# Work item
Which lines of the entries below hold the word "showing"? Report each of them.

# Source material
────────

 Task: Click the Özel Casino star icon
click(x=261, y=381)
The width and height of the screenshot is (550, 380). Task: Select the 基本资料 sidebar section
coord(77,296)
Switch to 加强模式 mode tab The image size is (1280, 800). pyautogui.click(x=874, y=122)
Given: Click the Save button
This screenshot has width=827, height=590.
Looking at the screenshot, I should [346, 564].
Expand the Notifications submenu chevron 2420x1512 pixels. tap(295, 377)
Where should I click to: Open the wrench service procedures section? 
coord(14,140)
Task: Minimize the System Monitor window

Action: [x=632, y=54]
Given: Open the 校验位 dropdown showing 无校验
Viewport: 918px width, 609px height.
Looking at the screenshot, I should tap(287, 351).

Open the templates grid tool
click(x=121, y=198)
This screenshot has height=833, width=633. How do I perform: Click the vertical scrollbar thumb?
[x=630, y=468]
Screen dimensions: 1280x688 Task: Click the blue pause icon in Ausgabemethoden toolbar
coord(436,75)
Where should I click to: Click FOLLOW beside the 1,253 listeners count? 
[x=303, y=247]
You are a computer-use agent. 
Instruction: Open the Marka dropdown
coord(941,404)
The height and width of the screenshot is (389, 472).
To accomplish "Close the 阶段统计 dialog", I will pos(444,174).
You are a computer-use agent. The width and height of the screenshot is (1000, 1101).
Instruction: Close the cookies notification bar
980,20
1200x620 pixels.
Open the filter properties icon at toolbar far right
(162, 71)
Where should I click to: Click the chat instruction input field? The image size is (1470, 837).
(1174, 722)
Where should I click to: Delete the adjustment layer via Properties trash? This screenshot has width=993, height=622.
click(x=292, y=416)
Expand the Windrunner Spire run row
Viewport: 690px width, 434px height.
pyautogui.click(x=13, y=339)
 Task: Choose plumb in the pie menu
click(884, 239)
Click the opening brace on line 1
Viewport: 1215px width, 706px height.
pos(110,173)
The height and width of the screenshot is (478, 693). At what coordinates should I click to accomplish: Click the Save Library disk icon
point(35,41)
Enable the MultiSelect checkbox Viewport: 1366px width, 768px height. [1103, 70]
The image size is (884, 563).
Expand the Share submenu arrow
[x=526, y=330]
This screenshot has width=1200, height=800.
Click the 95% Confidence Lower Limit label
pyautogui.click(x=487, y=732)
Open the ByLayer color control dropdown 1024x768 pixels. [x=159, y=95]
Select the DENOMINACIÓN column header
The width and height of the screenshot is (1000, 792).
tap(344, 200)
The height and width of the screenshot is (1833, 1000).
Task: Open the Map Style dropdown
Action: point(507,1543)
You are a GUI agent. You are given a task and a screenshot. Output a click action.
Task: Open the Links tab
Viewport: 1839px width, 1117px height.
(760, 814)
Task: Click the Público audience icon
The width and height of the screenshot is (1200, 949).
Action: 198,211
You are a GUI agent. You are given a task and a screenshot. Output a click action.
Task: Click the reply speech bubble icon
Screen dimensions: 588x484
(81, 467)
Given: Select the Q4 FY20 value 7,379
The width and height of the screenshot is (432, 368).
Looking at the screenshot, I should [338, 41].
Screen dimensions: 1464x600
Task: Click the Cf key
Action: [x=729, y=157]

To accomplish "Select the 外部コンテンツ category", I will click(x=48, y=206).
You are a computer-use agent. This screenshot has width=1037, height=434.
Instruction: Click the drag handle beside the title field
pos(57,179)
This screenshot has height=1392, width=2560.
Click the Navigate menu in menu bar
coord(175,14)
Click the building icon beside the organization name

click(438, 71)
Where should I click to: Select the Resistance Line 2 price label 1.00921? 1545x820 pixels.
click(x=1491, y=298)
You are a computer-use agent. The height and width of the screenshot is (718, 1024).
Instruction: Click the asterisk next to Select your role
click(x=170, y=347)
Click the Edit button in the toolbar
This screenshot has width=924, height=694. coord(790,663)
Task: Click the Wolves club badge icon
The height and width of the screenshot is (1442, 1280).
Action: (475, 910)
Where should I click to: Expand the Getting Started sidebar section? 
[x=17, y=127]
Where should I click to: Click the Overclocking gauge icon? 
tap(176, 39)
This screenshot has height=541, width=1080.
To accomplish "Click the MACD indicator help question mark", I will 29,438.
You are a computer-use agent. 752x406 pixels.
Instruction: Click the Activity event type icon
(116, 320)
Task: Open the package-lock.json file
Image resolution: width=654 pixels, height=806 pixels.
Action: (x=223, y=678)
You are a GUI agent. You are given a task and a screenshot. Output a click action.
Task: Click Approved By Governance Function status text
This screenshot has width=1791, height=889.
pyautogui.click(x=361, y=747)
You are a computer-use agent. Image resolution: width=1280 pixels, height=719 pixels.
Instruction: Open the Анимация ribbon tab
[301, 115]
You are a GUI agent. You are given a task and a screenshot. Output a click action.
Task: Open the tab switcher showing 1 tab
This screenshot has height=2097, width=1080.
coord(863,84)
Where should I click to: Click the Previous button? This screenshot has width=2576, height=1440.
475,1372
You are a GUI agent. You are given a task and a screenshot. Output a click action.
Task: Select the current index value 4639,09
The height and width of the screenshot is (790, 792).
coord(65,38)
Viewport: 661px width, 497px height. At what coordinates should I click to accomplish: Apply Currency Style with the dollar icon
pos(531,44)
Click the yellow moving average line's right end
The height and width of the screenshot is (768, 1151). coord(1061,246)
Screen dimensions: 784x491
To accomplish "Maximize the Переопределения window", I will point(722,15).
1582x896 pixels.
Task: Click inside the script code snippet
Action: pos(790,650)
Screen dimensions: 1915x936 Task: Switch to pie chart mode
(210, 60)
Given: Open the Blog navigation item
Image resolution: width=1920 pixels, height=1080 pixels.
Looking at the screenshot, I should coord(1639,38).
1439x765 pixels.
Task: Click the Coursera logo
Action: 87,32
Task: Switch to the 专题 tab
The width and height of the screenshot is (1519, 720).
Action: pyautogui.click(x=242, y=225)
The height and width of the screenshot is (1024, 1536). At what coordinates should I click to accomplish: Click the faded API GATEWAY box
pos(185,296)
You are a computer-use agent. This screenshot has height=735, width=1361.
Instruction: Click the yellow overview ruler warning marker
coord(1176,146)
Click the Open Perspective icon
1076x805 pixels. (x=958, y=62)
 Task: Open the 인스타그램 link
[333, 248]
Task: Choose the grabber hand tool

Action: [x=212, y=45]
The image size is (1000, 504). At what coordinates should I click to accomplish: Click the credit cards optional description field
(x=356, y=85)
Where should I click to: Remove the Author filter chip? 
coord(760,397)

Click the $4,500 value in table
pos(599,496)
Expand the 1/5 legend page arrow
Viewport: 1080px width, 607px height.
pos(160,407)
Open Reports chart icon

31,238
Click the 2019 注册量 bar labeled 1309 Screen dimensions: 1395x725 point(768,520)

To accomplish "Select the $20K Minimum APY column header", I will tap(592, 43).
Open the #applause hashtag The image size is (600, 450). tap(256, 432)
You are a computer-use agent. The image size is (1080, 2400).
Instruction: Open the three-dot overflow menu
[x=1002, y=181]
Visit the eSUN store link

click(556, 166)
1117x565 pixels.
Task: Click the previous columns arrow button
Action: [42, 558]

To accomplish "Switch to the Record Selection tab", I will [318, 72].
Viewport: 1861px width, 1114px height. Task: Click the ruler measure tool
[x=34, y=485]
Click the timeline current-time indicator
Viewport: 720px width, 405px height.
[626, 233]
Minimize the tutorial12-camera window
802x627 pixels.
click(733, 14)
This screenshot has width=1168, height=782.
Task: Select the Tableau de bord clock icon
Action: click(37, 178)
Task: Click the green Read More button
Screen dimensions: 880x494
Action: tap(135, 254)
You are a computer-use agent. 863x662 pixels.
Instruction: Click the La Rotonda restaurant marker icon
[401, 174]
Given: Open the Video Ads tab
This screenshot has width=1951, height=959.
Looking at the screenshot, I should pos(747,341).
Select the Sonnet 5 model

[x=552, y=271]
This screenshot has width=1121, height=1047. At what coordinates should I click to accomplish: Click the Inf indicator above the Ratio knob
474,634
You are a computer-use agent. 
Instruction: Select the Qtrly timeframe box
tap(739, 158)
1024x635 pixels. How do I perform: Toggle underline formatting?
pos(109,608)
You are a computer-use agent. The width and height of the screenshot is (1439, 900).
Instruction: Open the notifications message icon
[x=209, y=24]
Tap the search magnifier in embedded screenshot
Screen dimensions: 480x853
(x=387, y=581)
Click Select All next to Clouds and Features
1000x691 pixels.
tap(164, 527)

────────

# Response area
Given: Open the 校验位 dropdown showing 无校验
Task: Open the tab switcher showing 1 tab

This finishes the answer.